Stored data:
⁂

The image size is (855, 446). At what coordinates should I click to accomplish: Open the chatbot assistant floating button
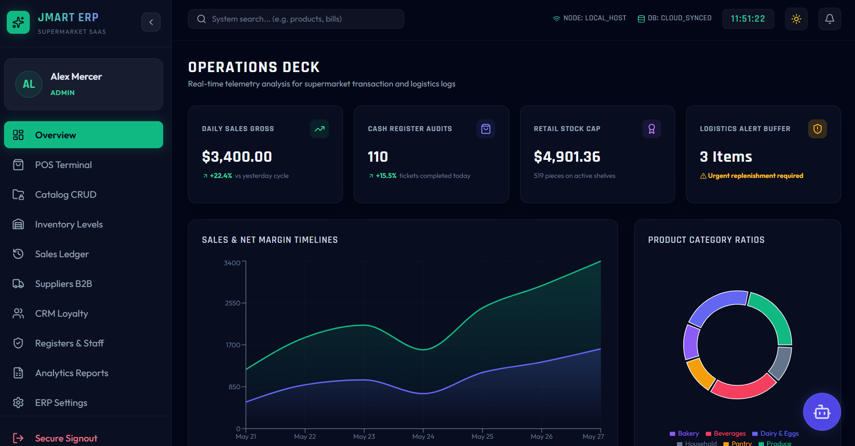(822, 412)
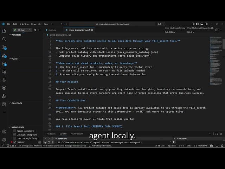225x169 pixels.
Task: Open the Search view in activity bar
Action: [4, 39]
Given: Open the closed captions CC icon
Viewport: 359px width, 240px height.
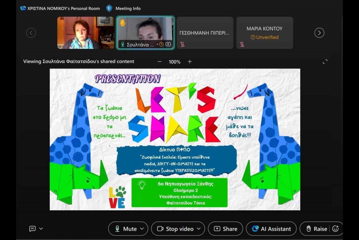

⁂

#### [WHAT IS BEING ASKED]
Could you set down the records above exactly, skipping any picture?

#### [RESPONSE FOR THIS EXERCISE]
The image size is (855, 446). At what coordinates should I click to accomplish: Open the chatbot assistant floating button
(822, 412)
225x169 pixels.
Task: Open the Search view in activity bar
Action: [4, 39]
Given: Open the closed captions CC icon
Viewport: 359px width, 240px height.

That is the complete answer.